Word for word, restate the lines of the data below between those holding "Viewport: 834px width, 416px height." and "Viewport: 644px width, 362px", inclusive; pictures do not belong in the copy.

------ Data listing

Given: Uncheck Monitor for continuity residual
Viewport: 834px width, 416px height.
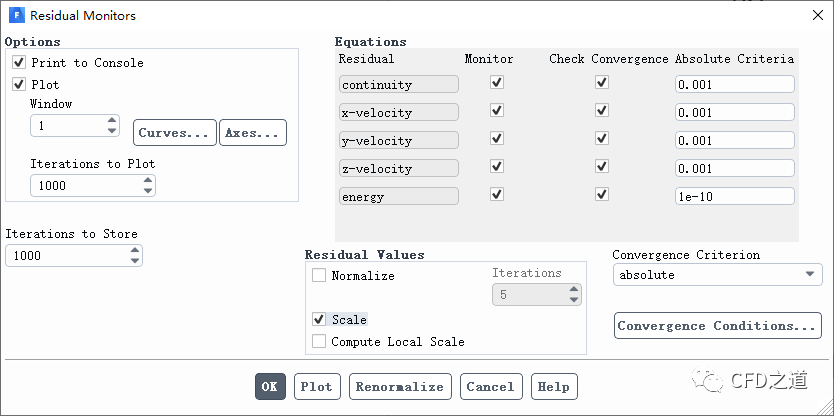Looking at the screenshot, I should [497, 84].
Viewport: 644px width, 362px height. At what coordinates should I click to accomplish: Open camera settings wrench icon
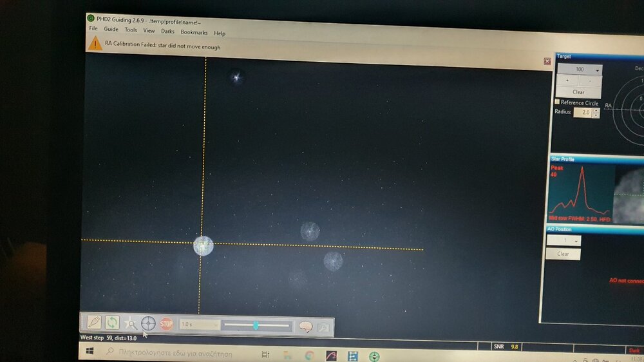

------------
------ Data listing

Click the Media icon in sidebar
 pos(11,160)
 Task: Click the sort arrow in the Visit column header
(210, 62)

------------
------ Data listing

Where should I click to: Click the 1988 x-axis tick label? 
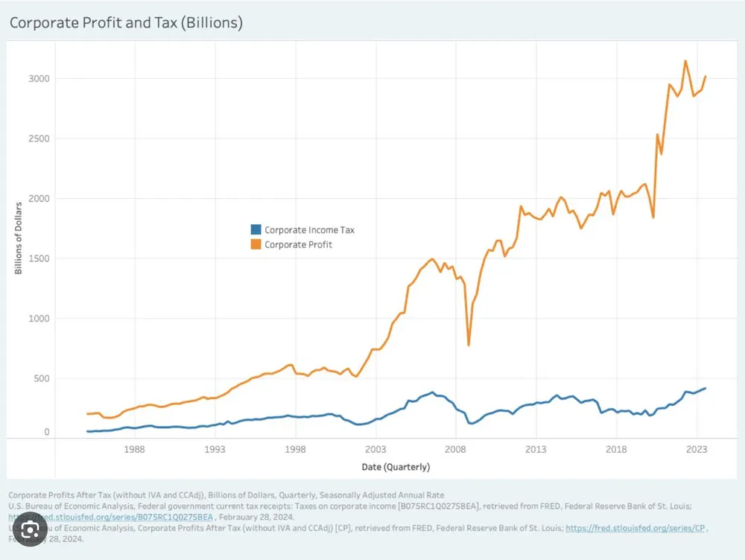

------------

* Answer to the problem:
Viewport: 834px width, 416px height.
Looking at the screenshot, I should [497, 84].
Viewport: 644px width, 362px height. At what coordinates should I click to accomplish: Open camera settings wrench icon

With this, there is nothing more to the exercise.